Husbands and wives struggle to communicate, romantic relationships flare and falter, parents and children navigate their complicated feelings, and older women struggle with diminishing status in a youth-obsessed culture while the threat of violence haunts young women and girls. Yet as the stories intersect and the characters' lives are increasingly entwined, fear, guilt, estrangement, and the fact of death are met by courage, redemption and the fragile beauty of love, in all its myriad guises. (From Biblioasis)
Late Breaking was on the 2019 Scotiabank Giller Prize longlist.
Late Breaking is a finalist for the Governor General's Literary Award for fiction. The winners will be announced on Oct. 29, 2019.
- See all the finalists for the 2019 Governor General's Literary Awards
- How the art of Alex Colville inspired K.D. Miller's latest short story collection
Miller's previous books include the short story collections The Other Voice and All Saints, which was a finalist for the Rogers Writers' Trust Fiction Prize in 2014.
From the book
Len Sparks has started to look forward to the advice column in the Sackville Tribune-Post. Reading about the situations people get themselves into charges him up in the morning. "Idiot!" he will all but snort over his cereal. "How and why?" Crackling the paper, shaking his head, while Sister watches him with her worried beagle eyes. "How and why?"
This morning, what he reads makes him go so still and quiet that Sister comes close, needing his palm on her head to forestall a whine. A woman has written in about her impending death. Specifically, her burial. She wants to be placed in her late husband's coffin, turned on her side to face him, so that when the last trumpet sounds and they wake to the Resurrection, they will embrace each other with joy and rise together.

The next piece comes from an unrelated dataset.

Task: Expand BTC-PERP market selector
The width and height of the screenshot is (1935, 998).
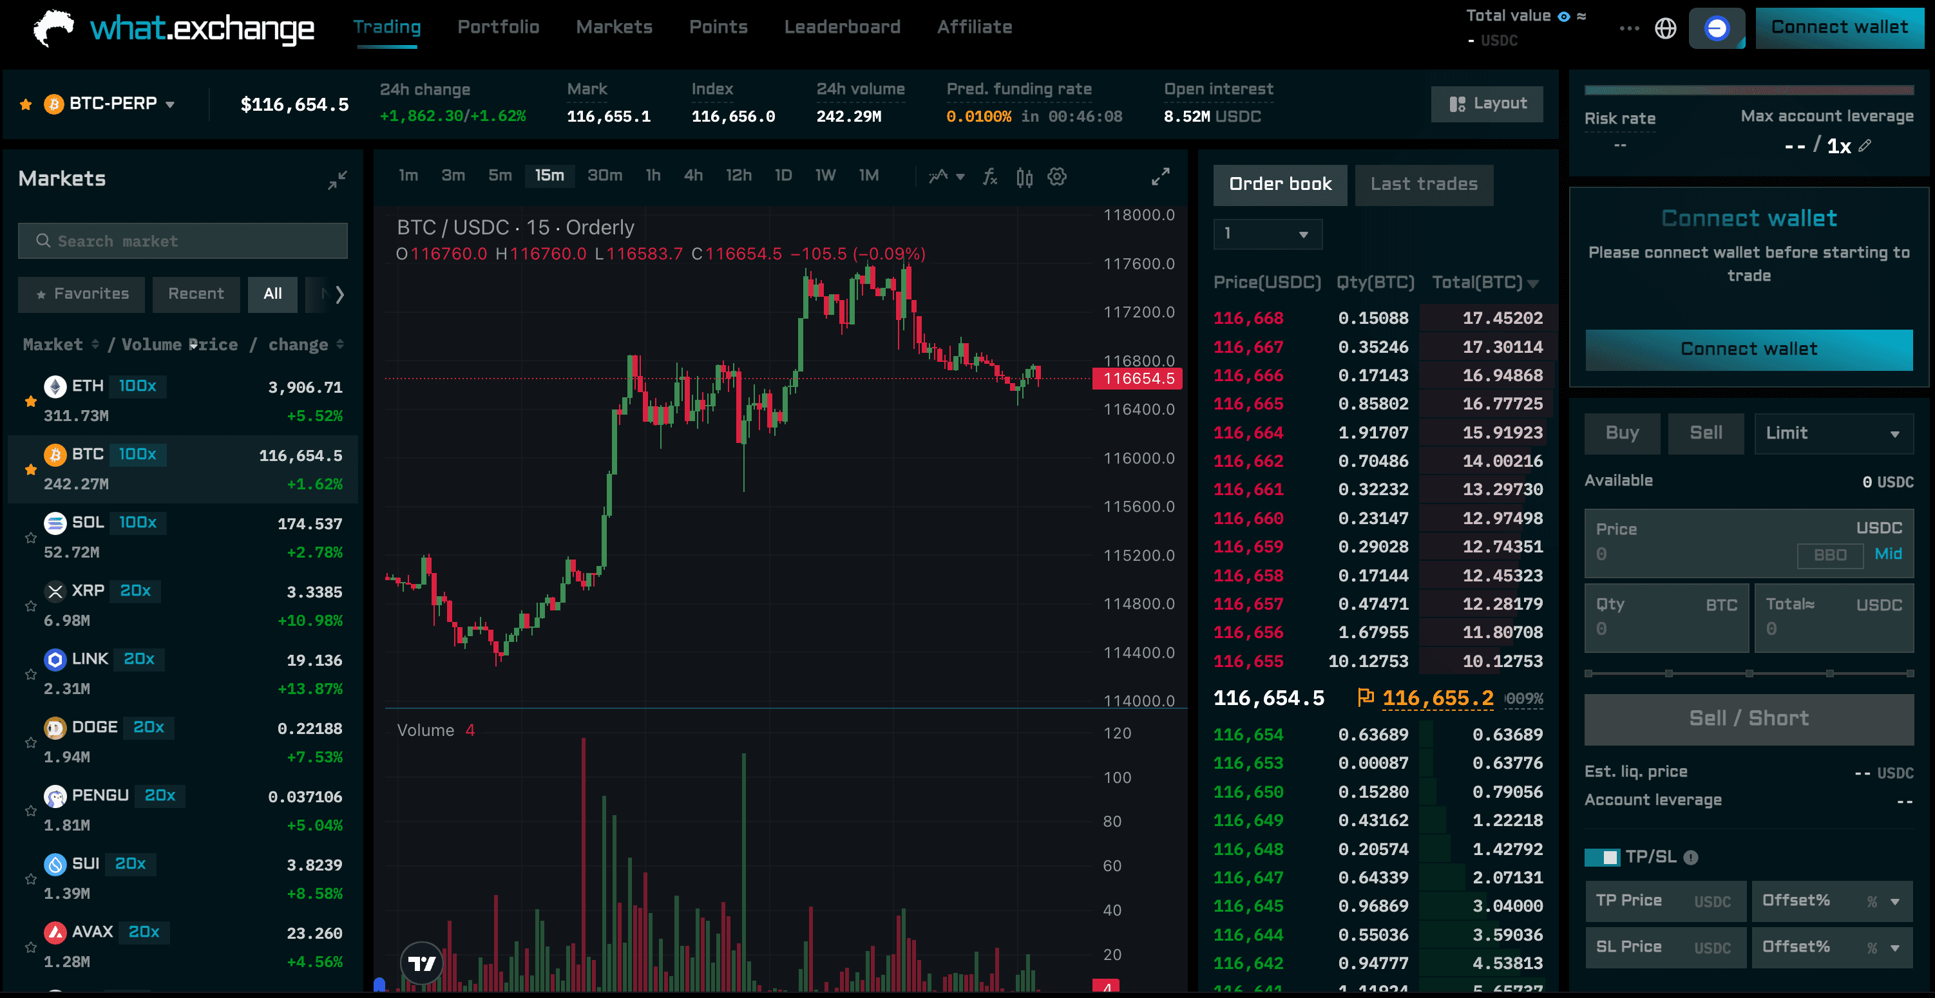Action: coord(170,104)
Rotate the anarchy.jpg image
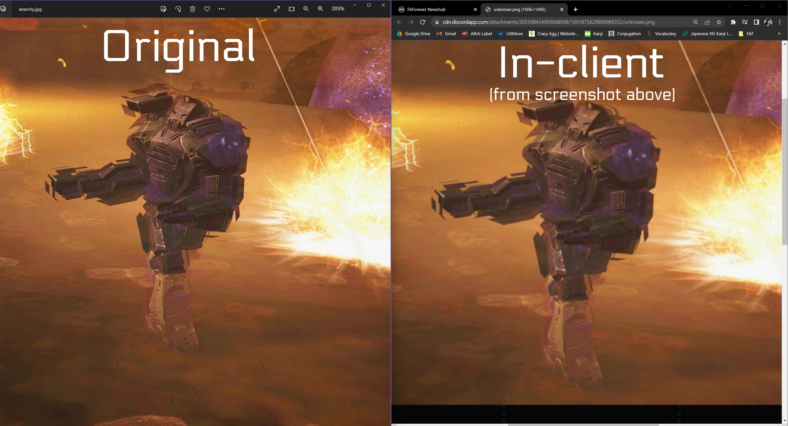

From The Last Trumpet in Late Breaking by K.D. Miller ©2019. Published by Biblioasis.
What inspired K.D. Miller to write Late Breaking
"In 2014, I went to the AGO [Art Gallery of Ontario]. I saw the Alex Colville exhibit there and I had a real moment. I always liked Colville, but I hadn't really thought why. I stood in the middle of the biggest dream, looking at those paintings and a phrase came into my mind. The Colville stories, the Colville stories. It was like a mantra and I suddenly knew that I had my next book. I didn't know what it was going to be like, but I knew that I was going to use those paintings as visual writing prompts and just kind of pull stories out of them.
I didn't know what it was going to be like, but I knew that I was going to use those paintings as visual writing prompts and just kind of pull stories out of them. - K.D. Miller
"I didn't have a horrible childhood and my adolescence was no more torture than most people's, I would say. I just find that, maybe because I'm a writer, that [being older is] a more contemplative time. It's a time when you can slow down and take your time reading a book or writing. It's a good place to be now. That said, I'm very lucky. I have relatively good health, good friends and I have a good life."